The four races you mention, in states where Obama or his appointees were taken out of their Senate seats, would certainly or at least probably have been safe seats if Obama hadn't been elected. Regardless, however, voters are likely to blame whatever party is in power when economic times have been bad for a while. If the Republicans do take the House and/or the Senate in this election, voters may well turn on them in 2012 if the situation with the economy does not markedly improve. So I would argue the fact these specific seats (which are usually safe for the Democrats) are in play has much more to do with the economy than with Obama's election.
I have to concur with other editors above in pointing towards a variety of factors that have led to the senate being "in play" as you describe it. I don't necessarily think you can just point to Obama and his Presidency with his new policies to explain this change. I think #4 makes a very valid point concerning the role of the economy and how this has impacted so many things, not just the role of the Senate.

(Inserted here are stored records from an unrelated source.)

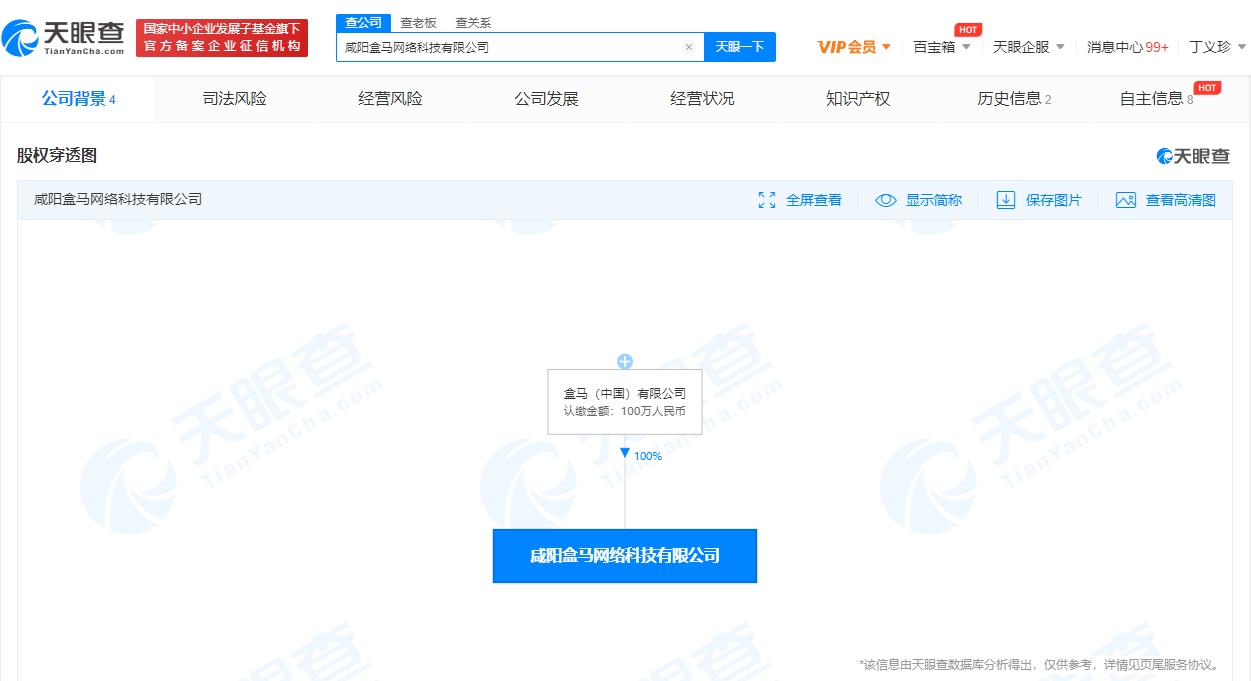Viewport: 1251px width, 681px height.
Task: Click the 100% ownership arrow marker
Action: [x=625, y=454]
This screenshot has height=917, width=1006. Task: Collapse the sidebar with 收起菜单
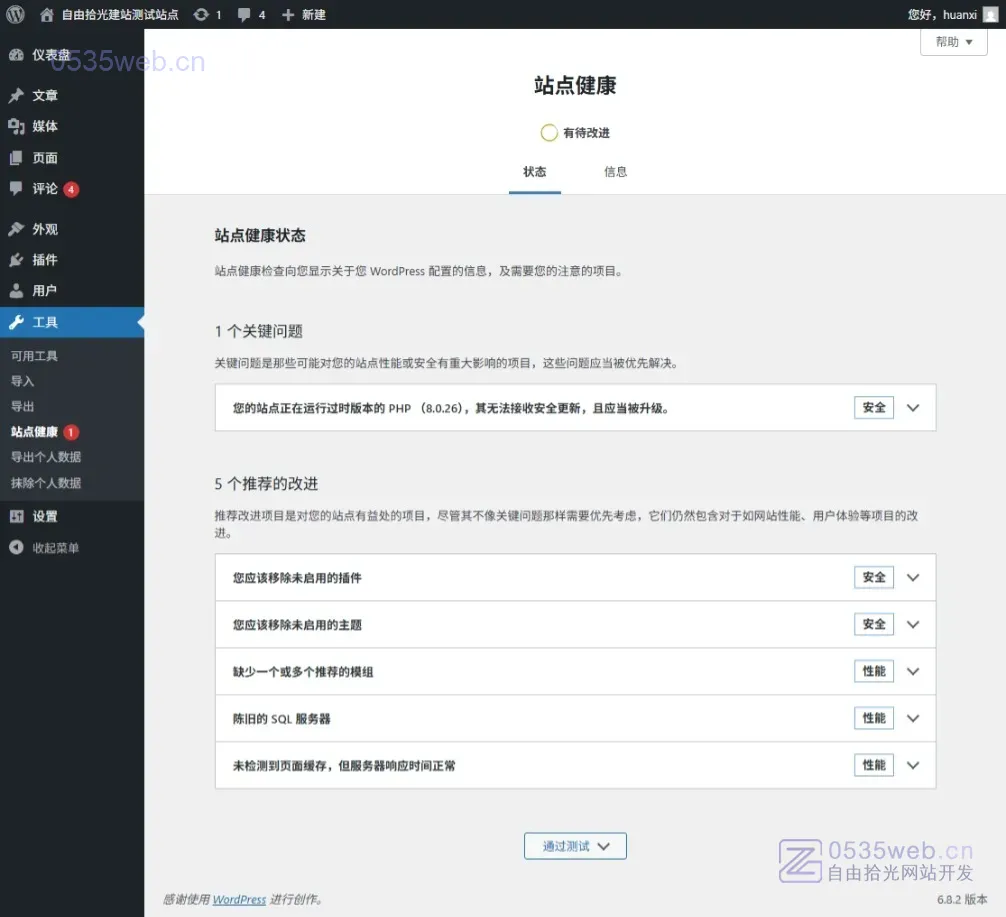click(55, 548)
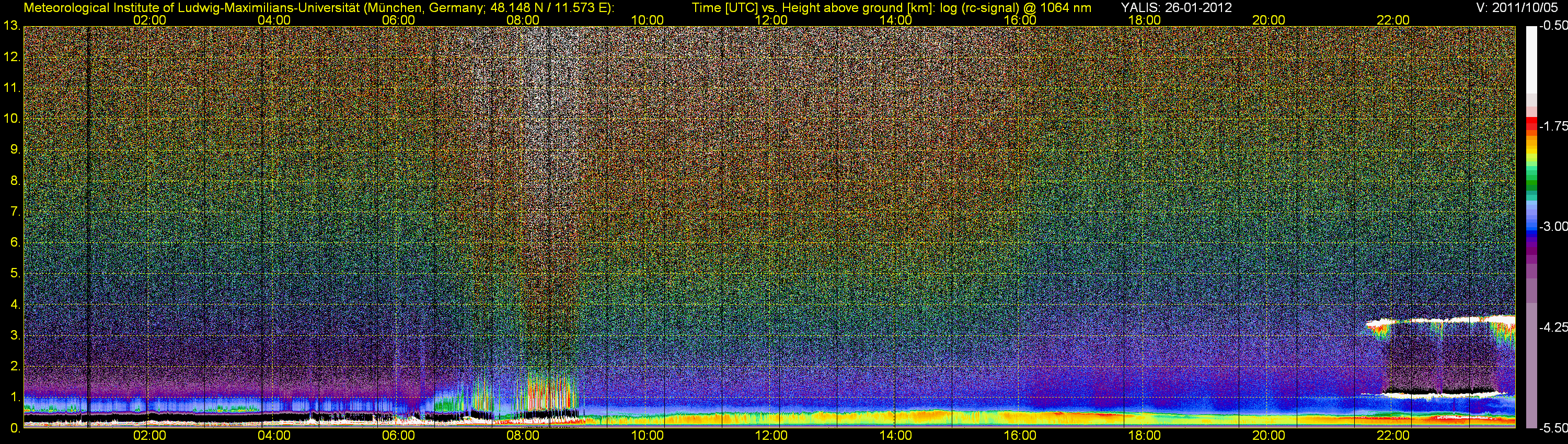Click the -0.50 color scale value
1568x444 pixels.
pos(1553,26)
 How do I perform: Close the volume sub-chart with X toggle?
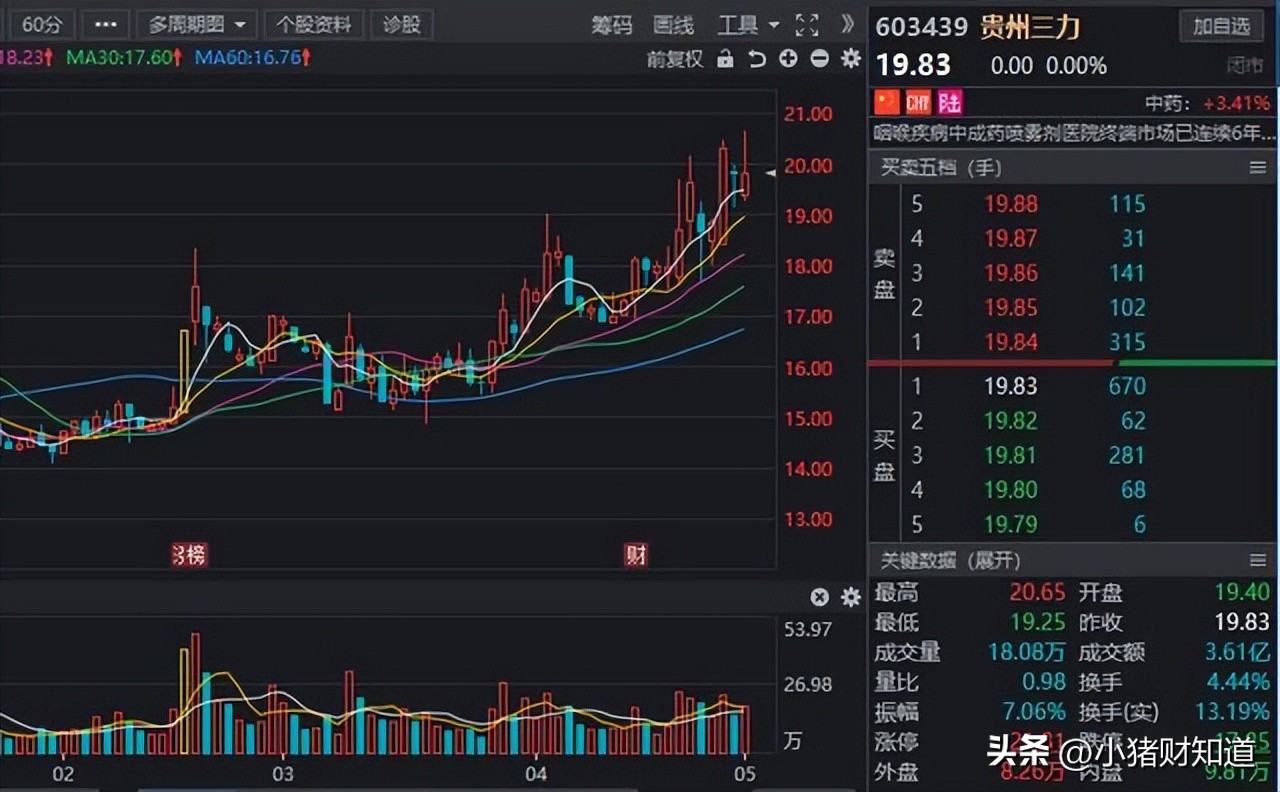tap(819, 597)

I think it demonstrated that it is hard to predict what will happen in an election. There are many factors to consider, and it is easy to get caught up in the big picture and lose sight of the smaller one. You cannot assume that winning the presidency will mean winning senate or house seats for your party, and vice versa.
Senate Democrats are in danger of losing their majority on Nov. 2, and two of the reasons go back to Barack Obama's own election as president: Illinois became vulnerable after he vacated the seat to move to the Oval Office, and the same thing happened in Colorado when he appointed the incumbent Democrat, Ken Salazar, to be his Interior Secretary.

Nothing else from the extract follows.